The second unrecognized issue that this study clarified is that the TV sign is also a rare symptom even in the advanced stage of both AD and DLB, and that it is pathophysiologically separate from the mirror sign. Furthermore, the TV sign is more closely associated with the misidentification of person. The TV and mirror signs share a common attribute of misidentification of two-dimensional images, but essentially differ in terms of whether the target is self or others. The present study suggested that the TV sign may somehow share common neuropsychological mechanisms with misidentification of person, whereas the mirror sign does not. Actually, our previous study demonstrated that in the very early stages of AD and DLB (MMSE score ≥21), the TV sign was more frequently found in DLB than in AD (4 vs. 0%, χ2 = 8.1, p < 0.05) along with misidentification of person (10 vs. 0.5%, χ2 = 15.5, p < 0.05) [15]. Hashimoto et al. [19] reported that no significant difference was found in the severity of hallucinations and delusions (including misidentifications) across dementia stages in the DLB group, whereas such BPSDs significantly increased in parallel with advancing dementia stages in the AD group. This may be partly a reason why there was no significant difference in the prevalence of the TV sign between DLB and AD in our cohort because the increment speed of the TV sign and other BPSDs in advanced AD may have “caught up with” that in DLB.

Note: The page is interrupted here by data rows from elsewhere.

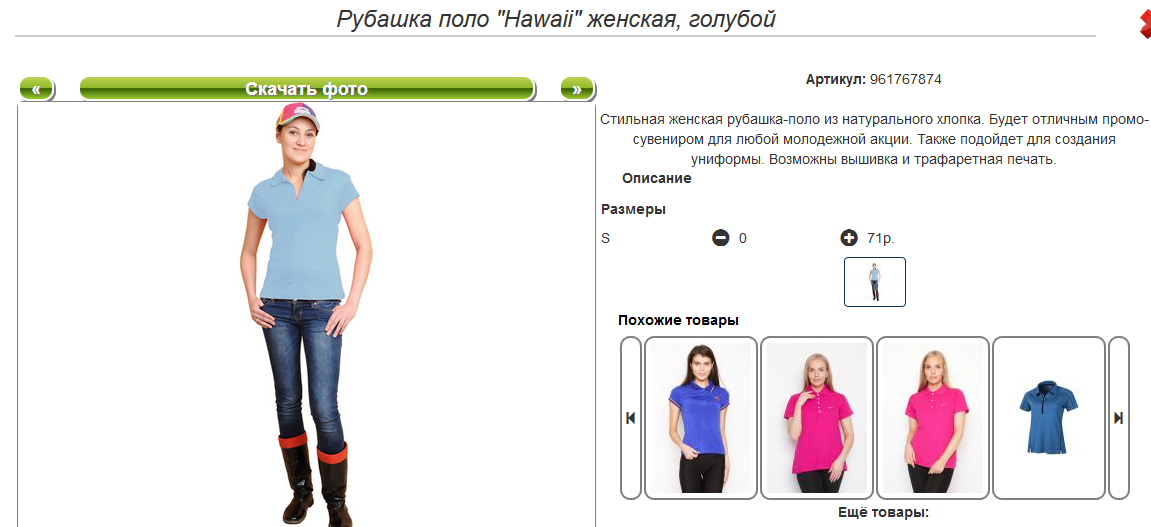1151x527 pixels.
Task: Click the Описание heading
Action: click(x=656, y=178)
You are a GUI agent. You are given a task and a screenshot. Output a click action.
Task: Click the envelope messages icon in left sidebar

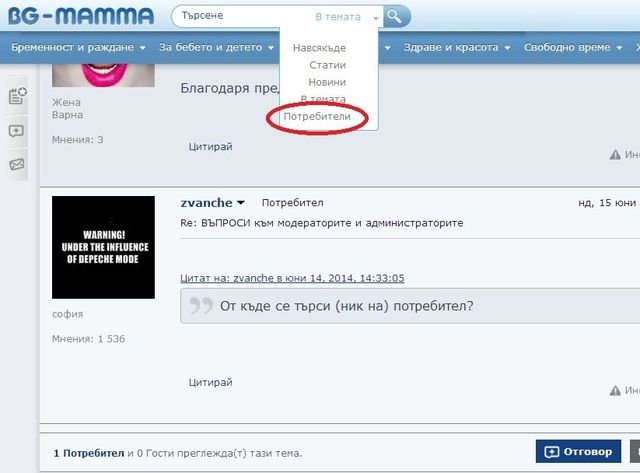17,164
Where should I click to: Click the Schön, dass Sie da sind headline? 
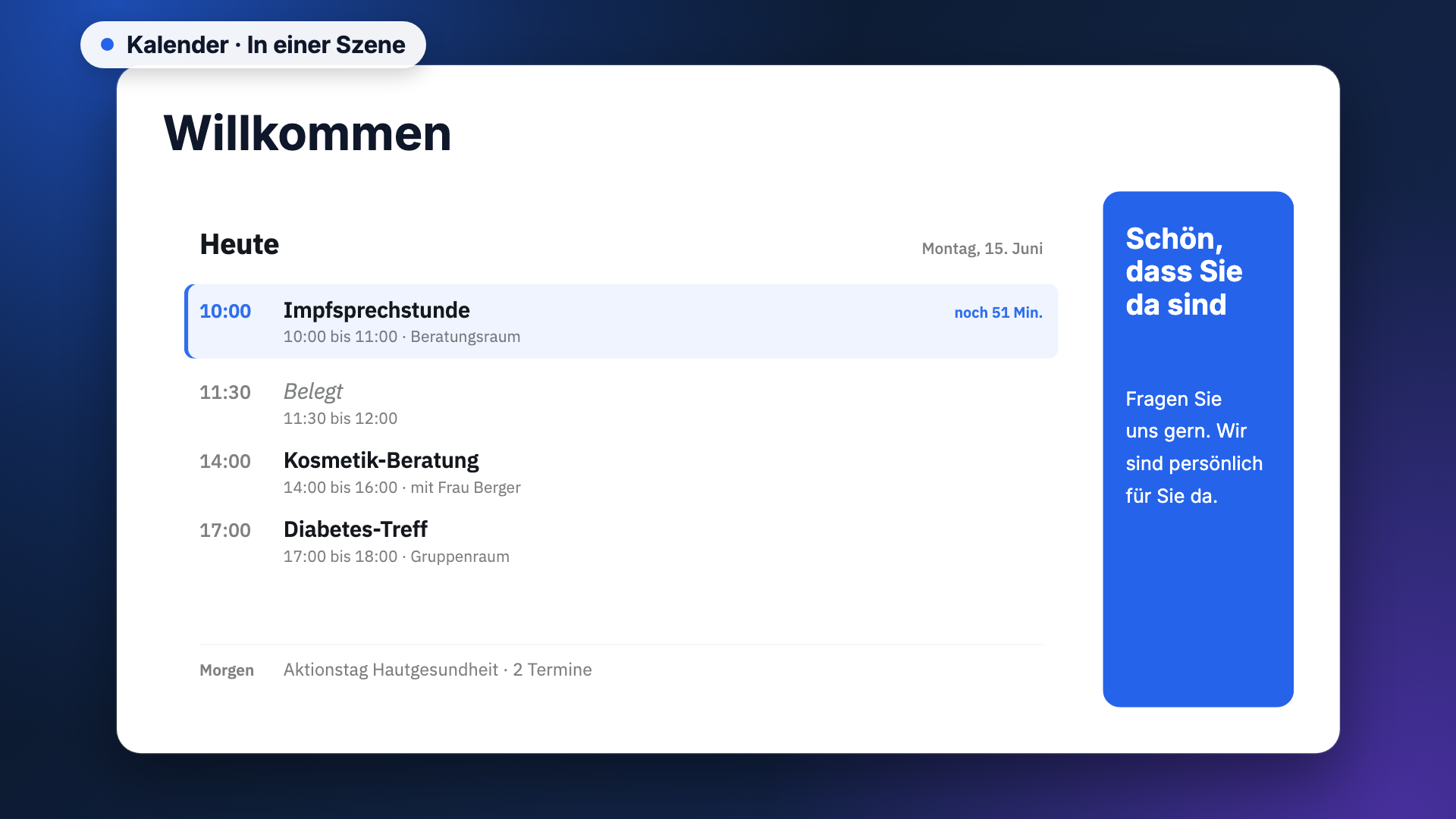[x=1184, y=271]
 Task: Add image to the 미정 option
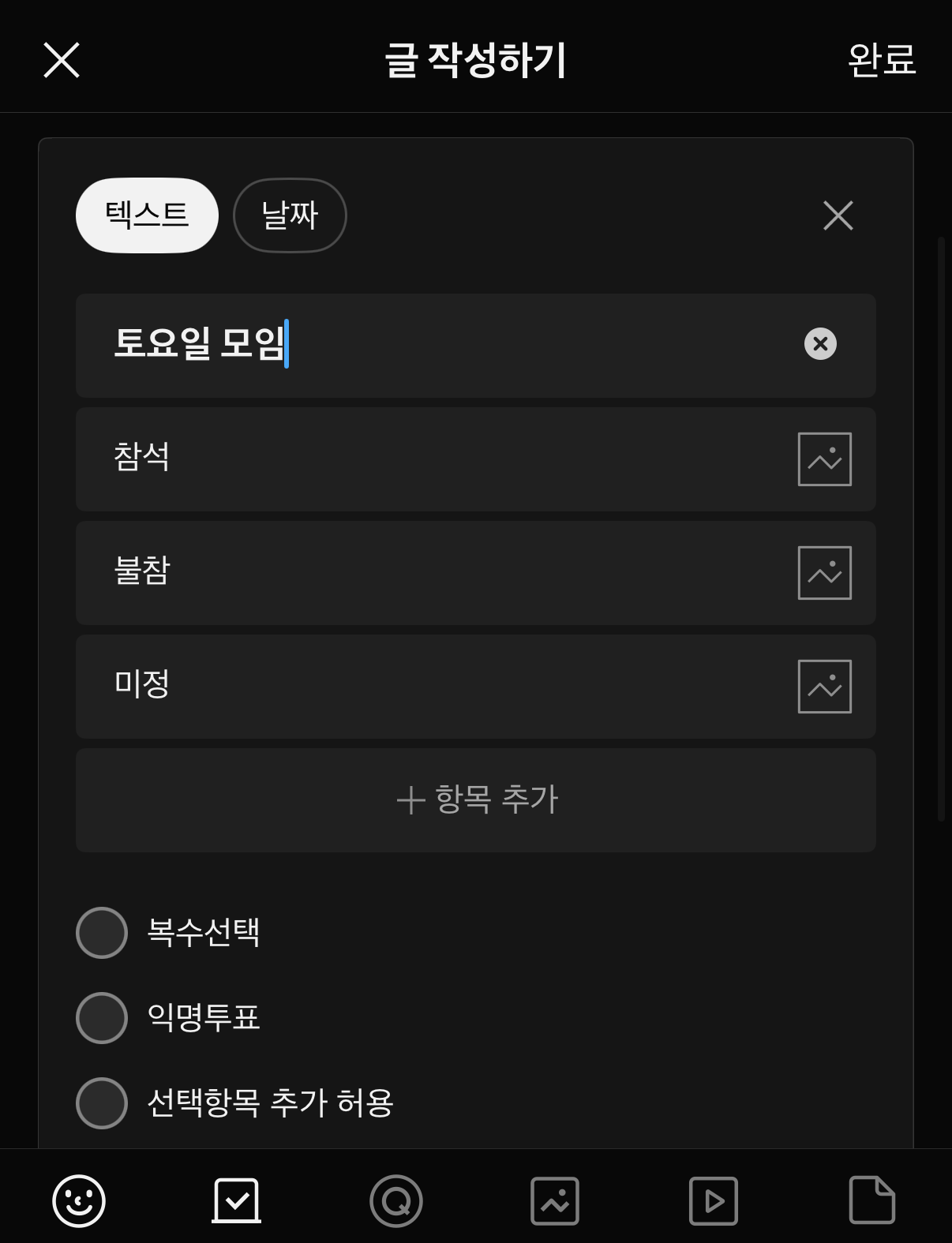pos(825,687)
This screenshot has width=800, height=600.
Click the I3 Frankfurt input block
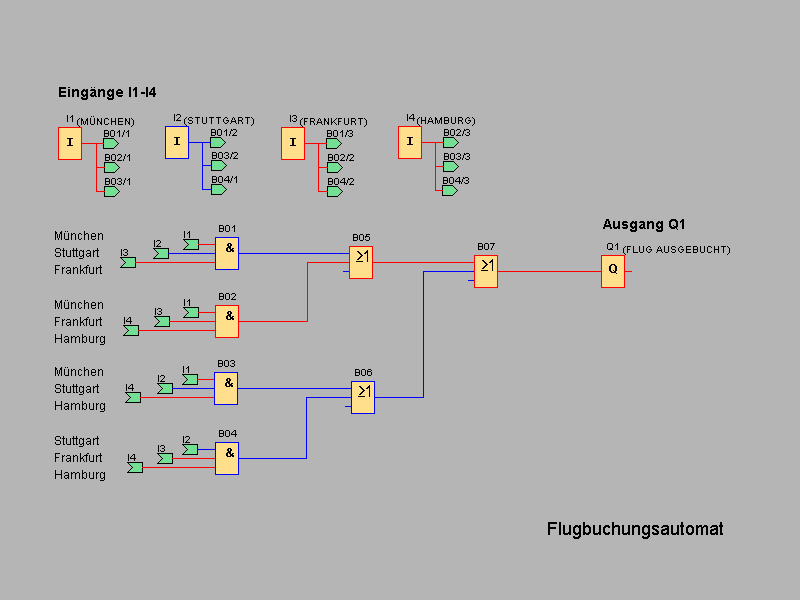[293, 143]
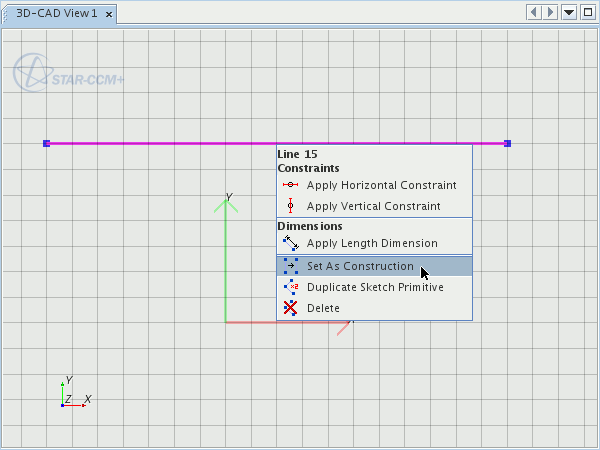Open the view tab list dropdown
The width and height of the screenshot is (600, 450).
[569, 12]
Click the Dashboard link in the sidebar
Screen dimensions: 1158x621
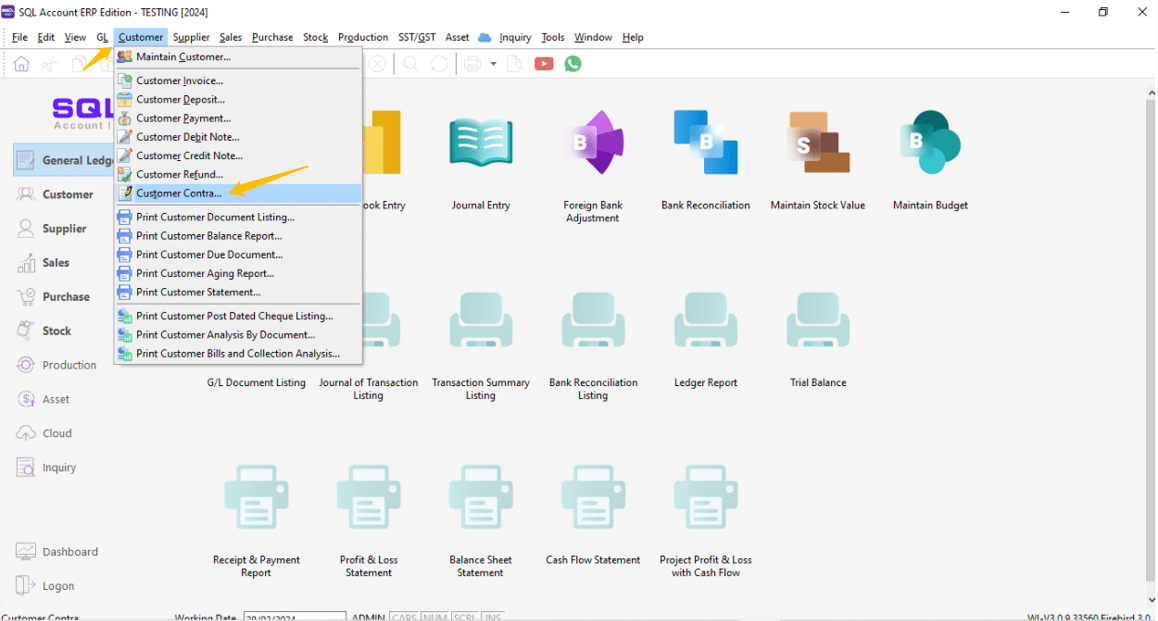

Several limitations should be addressed. First, all dementia subjects were diagnosed clinically and were not proven pathologically. Second, the results may be affected by a sample selection bias because AD patients with visual hallucinations were excluded from the AD group. Some pathological research demonstrated that clinically diagnosed AD with visual hallucinations frequently shared Lewy body pathology [20, 21, 22]. Therefore, we expected that exclusion of these subjects reduced contamination of the AD group with clinically undiagnosed DLB subjects. Third, the frequency of symptoms may be underestimated because all symptoms were retrospectively extracted from medical records. More accurate data may be obtained by a prospective study design.

In summary, the present study showed that both the mirror and TV signs are rare even in the moderate to advanced stages of DLB and AD and that the prevalence of these symptoms is not significantly different between the diseases. The mirror sign may be a misidentification phenomenon that should be considered separate from other DMSs. Association of the mirror sign with global cognitive decline suggests that loss of the ability to recognize oneself in the mirror may not be simply related to specific cognitive impairment or the dysfunction of specific brain areas. In contrast, the TV sign was closely associated with misidentification of person, suggesting that it is more likely to share common neuropsychological mechanisms with the DMSs.

Statement of Ethics

This study was approved by the ethics committee of Kawasaki Memorial Hospital (approval number 1-1-04).

Disclosure Statement

The authors have no conflicts of interest to declare.

Funding Sources

None.

Author Contributions

Y. Nagahama, T. Fukui, and H. Fujishiro designed the study. All authors examined the patients and collected data. Y. Nagahama and T. Fukui analyzed and interpreted the data and wrote the paper.